From reading other posts, I gather that some disciplines are having OK years, some are having down years, and some are experiencing total meltdowns. It seems to be mostly MLA fields whose job markets have collapsed, like my own. This isn't a small discipline experiencing a bad fluctuation; it's a major field where the number of tenure-track jobs is a fraction of what it was last year, let alone two or three years ago.
There was some thought that jobs would show up at a more measured pace this year, but I'm not seeing it so far. The MLA job list has been open for 8 weeks, which is when something like 90% of tenure-track positions have shown up in past years. The list this year started off very low, and since then it has added tenure-track jobs at a much slower pace than in previous years, at least in my field.
The first applications deadlines for positions in MLA fields have now passed. Here's my guess: search committees are not seeing any more applications than normal. The 100 people who fit the job description are still applying for all the jobs they fit, whether that's 20 jobs or 5. If there's only 5 Renaissance jobs, you can't send out extra applications to 20th century American positions to make up the difference. For those of you who are on SCs with deadlines that have passed, what are you seeing? Is my hunch wrong?
There's a chance that the MLA conference will be a ghost town this year, but that won't be clear until December, when most short-listed candidates are contacted. Maybe attendance will be 50% of normal, and the MLA leadership will decide that they've weathered the storm; even if there are only 10 positions in a given field, that's still 100-150 interview slots that need to be filled.

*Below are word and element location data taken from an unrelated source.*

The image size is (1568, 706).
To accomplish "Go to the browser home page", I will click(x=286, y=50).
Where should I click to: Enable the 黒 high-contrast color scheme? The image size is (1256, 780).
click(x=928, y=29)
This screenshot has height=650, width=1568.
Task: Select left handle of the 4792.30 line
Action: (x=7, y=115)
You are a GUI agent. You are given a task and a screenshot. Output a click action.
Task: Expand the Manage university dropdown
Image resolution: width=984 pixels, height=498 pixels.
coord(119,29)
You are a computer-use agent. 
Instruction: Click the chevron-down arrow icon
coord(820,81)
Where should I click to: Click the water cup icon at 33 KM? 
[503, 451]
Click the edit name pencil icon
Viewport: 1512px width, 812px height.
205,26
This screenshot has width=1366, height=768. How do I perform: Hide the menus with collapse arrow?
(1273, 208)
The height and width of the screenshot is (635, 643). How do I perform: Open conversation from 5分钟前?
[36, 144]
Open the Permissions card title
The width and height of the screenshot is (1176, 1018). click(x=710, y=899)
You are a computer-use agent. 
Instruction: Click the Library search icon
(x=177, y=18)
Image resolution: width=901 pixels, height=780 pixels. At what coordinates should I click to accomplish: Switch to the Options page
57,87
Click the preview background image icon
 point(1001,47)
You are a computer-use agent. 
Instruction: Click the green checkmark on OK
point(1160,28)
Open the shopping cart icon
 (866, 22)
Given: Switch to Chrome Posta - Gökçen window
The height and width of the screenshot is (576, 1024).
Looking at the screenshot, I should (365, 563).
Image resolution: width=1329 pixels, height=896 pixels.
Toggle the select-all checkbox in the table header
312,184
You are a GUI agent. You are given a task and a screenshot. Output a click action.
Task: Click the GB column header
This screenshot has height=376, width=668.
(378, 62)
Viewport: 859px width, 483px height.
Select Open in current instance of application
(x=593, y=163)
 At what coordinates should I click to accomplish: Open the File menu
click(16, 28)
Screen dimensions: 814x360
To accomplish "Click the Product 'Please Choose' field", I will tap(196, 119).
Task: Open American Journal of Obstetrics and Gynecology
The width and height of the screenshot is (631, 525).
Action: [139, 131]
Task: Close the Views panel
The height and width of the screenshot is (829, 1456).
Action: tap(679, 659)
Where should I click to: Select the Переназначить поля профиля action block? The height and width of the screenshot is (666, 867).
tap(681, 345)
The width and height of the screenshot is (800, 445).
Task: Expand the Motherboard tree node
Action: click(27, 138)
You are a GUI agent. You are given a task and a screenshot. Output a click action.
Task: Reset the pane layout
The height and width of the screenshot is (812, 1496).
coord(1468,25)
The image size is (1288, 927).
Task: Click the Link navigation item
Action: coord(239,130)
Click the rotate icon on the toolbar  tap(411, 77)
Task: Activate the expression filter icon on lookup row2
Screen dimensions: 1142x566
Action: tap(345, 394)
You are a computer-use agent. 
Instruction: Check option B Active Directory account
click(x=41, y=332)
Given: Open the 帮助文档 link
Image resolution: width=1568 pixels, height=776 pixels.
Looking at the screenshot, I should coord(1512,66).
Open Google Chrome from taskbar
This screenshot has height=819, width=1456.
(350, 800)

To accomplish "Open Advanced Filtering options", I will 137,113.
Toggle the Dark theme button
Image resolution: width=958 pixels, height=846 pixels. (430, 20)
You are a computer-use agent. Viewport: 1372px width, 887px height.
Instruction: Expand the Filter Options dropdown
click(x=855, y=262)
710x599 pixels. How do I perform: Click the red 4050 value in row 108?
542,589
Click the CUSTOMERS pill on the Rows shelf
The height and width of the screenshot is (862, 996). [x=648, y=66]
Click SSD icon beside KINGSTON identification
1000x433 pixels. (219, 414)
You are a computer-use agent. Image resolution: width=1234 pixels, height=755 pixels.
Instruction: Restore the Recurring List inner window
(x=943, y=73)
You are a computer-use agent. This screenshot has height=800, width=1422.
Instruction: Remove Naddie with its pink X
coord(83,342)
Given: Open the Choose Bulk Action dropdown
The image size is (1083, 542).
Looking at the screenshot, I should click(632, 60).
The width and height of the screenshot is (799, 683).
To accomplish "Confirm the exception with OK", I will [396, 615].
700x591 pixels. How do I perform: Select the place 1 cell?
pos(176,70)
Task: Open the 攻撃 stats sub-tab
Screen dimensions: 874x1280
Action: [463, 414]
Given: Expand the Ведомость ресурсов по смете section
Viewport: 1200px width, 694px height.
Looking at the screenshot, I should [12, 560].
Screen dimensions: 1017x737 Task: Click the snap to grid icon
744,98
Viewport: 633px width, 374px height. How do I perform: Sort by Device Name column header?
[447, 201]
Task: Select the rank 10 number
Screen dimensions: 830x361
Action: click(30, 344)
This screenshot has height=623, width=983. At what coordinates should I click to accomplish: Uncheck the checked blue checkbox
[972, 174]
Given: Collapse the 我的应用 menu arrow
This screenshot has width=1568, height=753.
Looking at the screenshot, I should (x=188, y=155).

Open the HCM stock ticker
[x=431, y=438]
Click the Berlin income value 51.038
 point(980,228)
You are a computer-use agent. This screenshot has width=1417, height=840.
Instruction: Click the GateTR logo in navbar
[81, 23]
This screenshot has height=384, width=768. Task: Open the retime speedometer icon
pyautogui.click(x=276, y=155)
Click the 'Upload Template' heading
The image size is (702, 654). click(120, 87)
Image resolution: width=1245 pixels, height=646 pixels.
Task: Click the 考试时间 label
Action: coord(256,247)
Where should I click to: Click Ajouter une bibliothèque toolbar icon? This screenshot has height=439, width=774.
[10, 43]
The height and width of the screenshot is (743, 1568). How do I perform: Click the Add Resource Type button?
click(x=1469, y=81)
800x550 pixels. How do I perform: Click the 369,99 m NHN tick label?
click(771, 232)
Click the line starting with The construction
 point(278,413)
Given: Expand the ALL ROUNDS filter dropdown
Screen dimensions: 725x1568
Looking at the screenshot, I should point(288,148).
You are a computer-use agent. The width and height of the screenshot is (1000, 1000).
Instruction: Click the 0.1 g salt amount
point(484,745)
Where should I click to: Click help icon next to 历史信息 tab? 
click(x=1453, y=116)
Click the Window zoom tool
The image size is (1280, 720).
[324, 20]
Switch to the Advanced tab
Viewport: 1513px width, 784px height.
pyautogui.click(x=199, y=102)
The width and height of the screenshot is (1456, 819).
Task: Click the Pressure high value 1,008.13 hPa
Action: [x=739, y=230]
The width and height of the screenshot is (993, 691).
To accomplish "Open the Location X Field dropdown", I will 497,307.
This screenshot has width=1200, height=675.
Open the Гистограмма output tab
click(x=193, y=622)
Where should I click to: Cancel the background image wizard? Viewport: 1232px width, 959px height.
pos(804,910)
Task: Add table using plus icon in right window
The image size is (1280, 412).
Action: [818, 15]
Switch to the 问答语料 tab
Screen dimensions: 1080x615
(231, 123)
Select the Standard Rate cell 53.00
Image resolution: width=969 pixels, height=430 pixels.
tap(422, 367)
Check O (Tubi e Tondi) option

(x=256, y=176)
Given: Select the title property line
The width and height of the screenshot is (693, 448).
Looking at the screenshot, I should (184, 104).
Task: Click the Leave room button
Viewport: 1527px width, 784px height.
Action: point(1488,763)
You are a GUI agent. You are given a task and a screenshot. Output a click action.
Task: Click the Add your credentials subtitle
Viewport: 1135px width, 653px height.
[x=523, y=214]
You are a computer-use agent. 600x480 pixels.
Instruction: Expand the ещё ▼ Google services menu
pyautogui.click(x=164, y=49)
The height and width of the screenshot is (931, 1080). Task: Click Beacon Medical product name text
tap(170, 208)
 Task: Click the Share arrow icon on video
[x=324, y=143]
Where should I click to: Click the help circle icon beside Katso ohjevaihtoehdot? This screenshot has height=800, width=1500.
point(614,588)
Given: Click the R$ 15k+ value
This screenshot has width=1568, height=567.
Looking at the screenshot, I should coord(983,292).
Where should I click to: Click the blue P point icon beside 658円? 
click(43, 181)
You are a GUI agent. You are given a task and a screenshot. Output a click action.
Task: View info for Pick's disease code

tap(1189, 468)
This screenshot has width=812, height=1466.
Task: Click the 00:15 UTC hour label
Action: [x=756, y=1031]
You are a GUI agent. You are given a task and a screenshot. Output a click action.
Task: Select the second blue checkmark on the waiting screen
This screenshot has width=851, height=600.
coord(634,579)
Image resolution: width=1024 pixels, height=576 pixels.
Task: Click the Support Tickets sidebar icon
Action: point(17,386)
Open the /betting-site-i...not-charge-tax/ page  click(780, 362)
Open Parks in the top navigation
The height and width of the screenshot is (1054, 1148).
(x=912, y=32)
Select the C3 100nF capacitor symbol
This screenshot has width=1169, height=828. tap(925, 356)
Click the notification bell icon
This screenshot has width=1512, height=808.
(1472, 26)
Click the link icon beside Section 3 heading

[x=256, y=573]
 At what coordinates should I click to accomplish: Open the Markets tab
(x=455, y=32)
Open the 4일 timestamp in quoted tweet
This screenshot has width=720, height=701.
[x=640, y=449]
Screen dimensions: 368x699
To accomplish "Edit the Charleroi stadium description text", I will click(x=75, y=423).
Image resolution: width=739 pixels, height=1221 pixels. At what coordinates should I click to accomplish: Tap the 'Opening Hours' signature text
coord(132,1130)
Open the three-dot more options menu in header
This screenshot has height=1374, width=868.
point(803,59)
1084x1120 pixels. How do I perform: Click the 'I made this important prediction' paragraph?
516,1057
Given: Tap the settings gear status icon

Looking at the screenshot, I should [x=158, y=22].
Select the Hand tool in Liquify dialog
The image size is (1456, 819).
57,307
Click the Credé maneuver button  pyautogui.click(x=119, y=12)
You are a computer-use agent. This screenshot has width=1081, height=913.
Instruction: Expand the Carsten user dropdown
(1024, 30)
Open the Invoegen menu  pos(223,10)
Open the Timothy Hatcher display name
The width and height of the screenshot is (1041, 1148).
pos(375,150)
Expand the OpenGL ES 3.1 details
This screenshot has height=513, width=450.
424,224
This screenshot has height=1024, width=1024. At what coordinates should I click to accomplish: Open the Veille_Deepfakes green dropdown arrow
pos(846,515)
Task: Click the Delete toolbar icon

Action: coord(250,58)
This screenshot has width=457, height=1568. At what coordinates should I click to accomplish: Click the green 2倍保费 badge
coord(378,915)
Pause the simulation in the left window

On the other hand, I've noticed that very few ads in my field this year are specifying that initial interviews will be held at MLA. If search committees stay home, so do job applicants.
Michael Berube expresses surprise in a blog post (
http://crookedtimber.org/2009/11/04/applications/) about the possibility of job postings descending to what he calls Depression-era levels, but that's probably more or less accurate. The absolute number of jobs on the list is down, but the type of posting that has held its own in my discipline's section are the oddball ads posted to every humanities forum in the universe (you know, "Director of the King Fahd Center for the Humanities in Medina, Saudi Arabia; must have own source of funding," and things like that). What has collapsed instead is the tenure track. Even if it's not truly Depression-era, then it certainly makes for a depressing era to be on the job market.